We assessed the performance of the model ensemble by aggregating test set predicted probabilities of the single classifiers via weighted average and comparing them to observed status. By using a weighted average, we used individual performances of the four classifiers in the ensemble to adjust their contributions to final predictions. In this way, predictions of high-performance classifiers received higher weight than those of weak classifiers, resulting in increased classification performance (Polikar, 2012). Averaged predicted probability \({{\mu }}_{\text{i}}\left(\text{x}\right)\) of reservoir status for a given species i was computed as follows (Eq. 5):
\({\mu }_{i}\left(x\right)= \frac{1}{T}\sum _{t=1}^{T}{w}_{t}{p}_{t,i }\left(x\right)\) | Eq. 5 |
where the performance weight \({\text{w}}_{\text{t}}\) of a given classifier t (out of T classifiers) is its TSS estimate on the training set, divided by the sum of TSS across all classifiers (so that weights sum to 1); \({p}_{t,i}\left(x\right)\) is the predicted probability of reservoir status for species i, outputted by classifier t. Once we obtained ensemble predictions, performance was assessed by computing nine metrics (Table S3). As the nested routine was repeated 20 times, we computed performance metrics for each of the 100 hold out test sets.
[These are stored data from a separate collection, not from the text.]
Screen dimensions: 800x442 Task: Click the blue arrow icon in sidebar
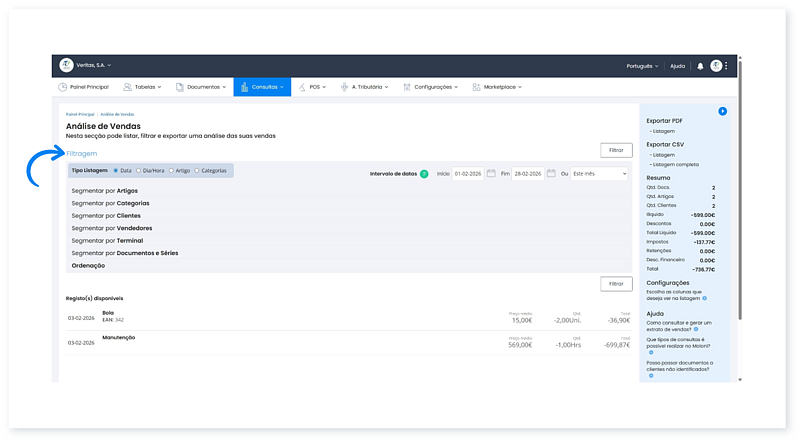(722, 111)

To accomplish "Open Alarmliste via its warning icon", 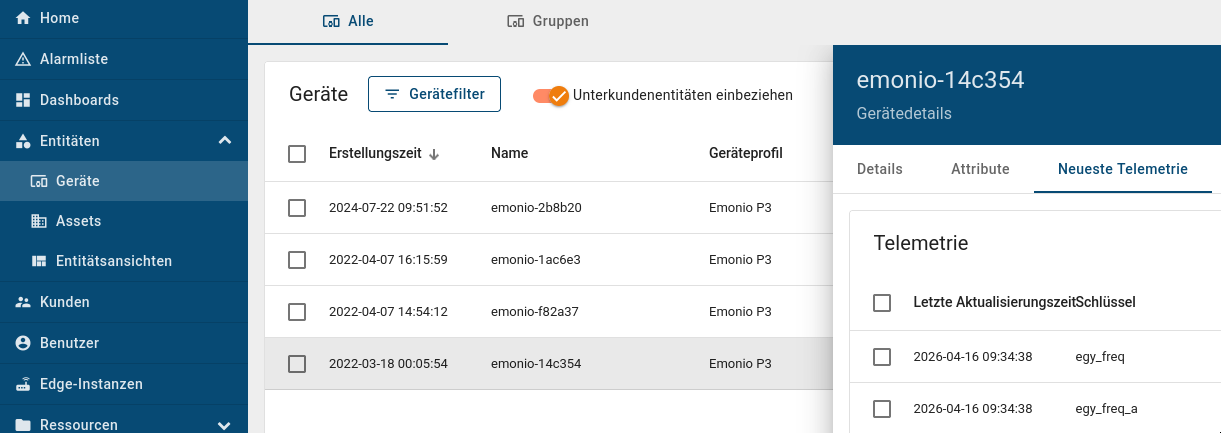I will [x=23, y=59].
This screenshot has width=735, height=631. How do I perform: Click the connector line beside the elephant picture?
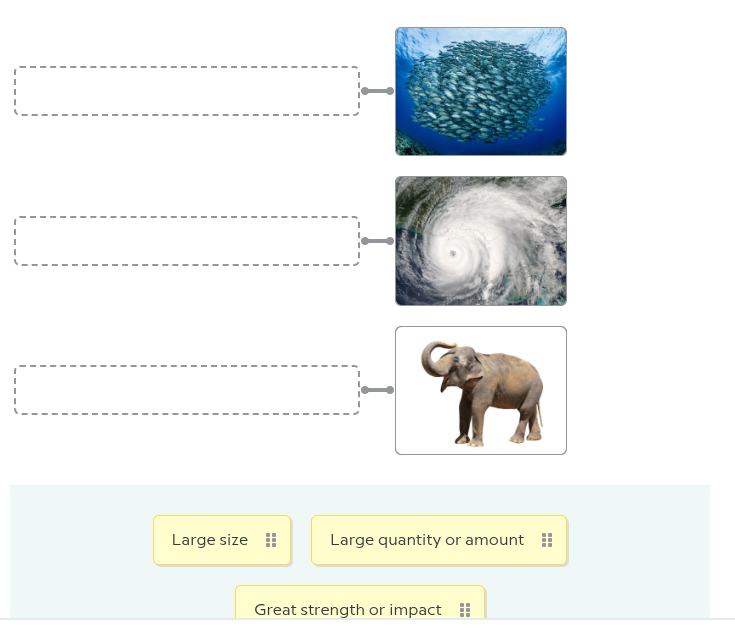377,390
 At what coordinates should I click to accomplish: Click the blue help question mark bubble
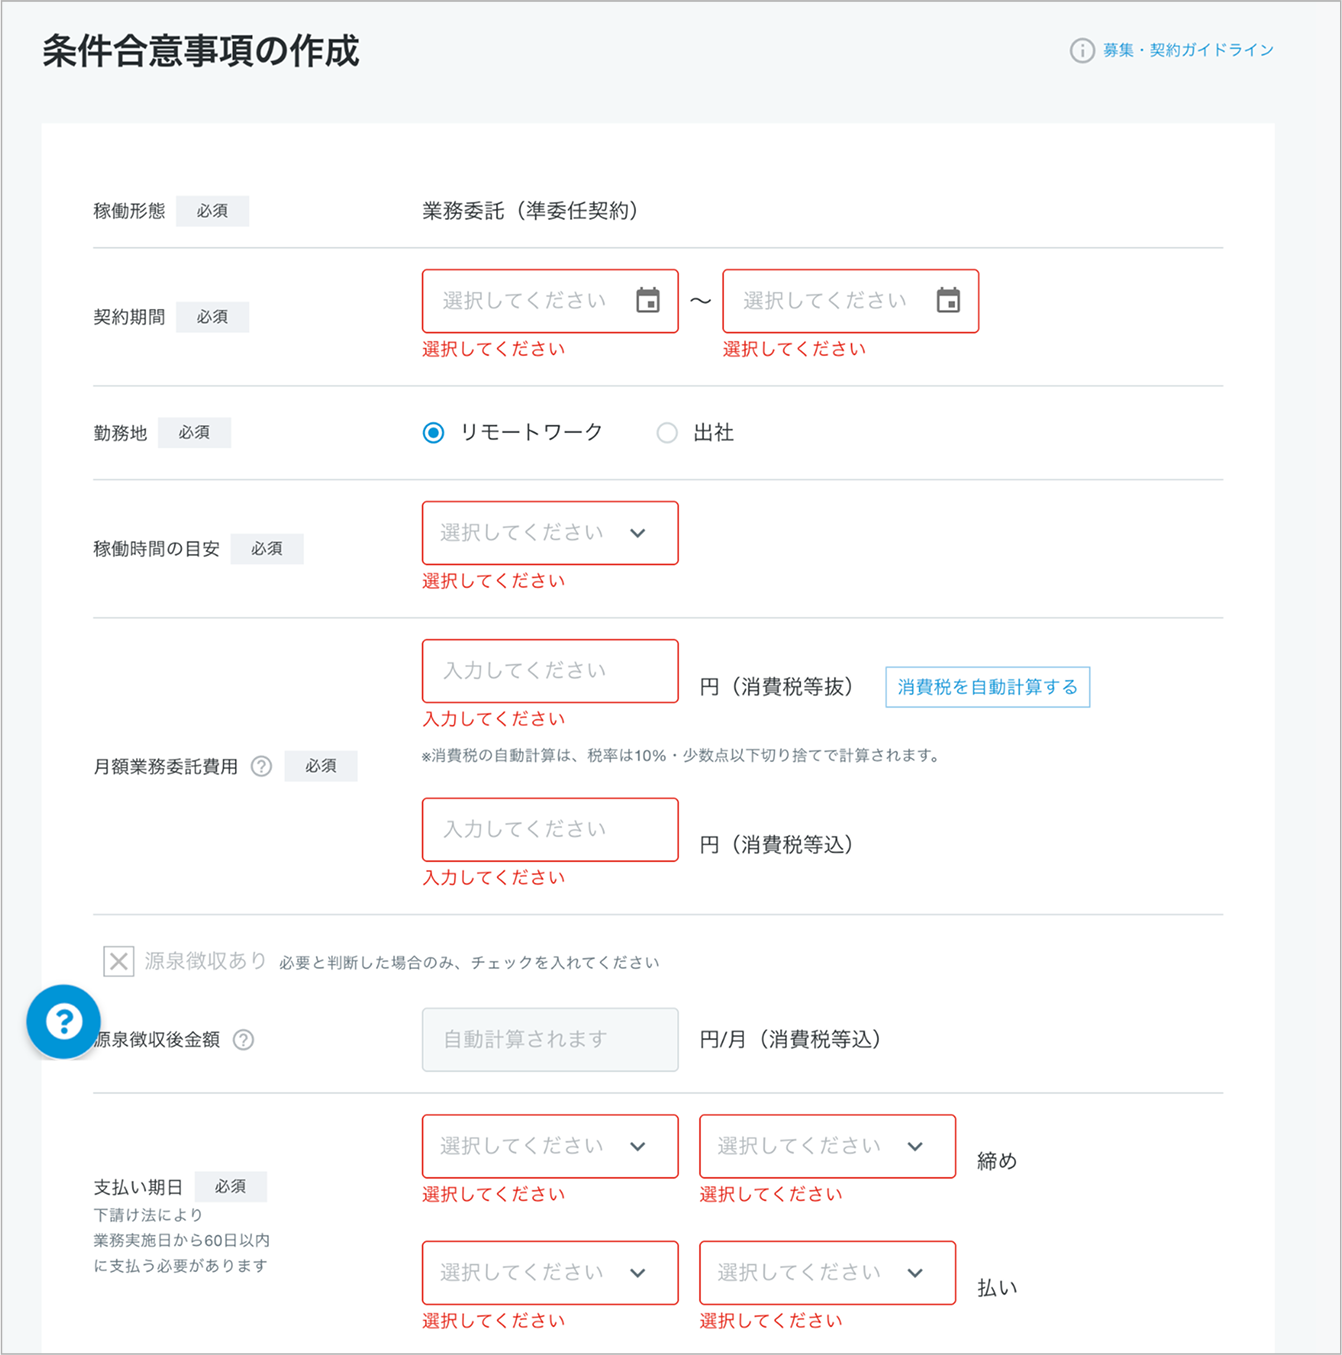coord(63,1021)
2.5 Host status prediction
We predicted likely reservoirs of betacoronaviruses among mammalian species that (1) are not known to host betacoronaviruses (unknown status), (2) are known to be susceptible to betacoronaviruses but are not confirmed reservoirs. We chose to only predict host status within mammalian families where positive species are already observed, as patterns that underly observed associations between betacoronaviruses and mammals might not be generalisable across widely different mammalian taxa; thus, we provide more conservative predictions of viral hazard. We predicted betacoronavirus host status of 3,893 mammalian species using the model ensemble. The prediction process was repeated 100 times to furtherly account for prediction uncertainty, each time applying the different model structures used during the nested cross-validation routine. We then mapped predicted hotspots of betacoronavirus hazard using species’ AOH maps and summing the number of predicted and observed reservoir hosts per 10km×10km grid cell.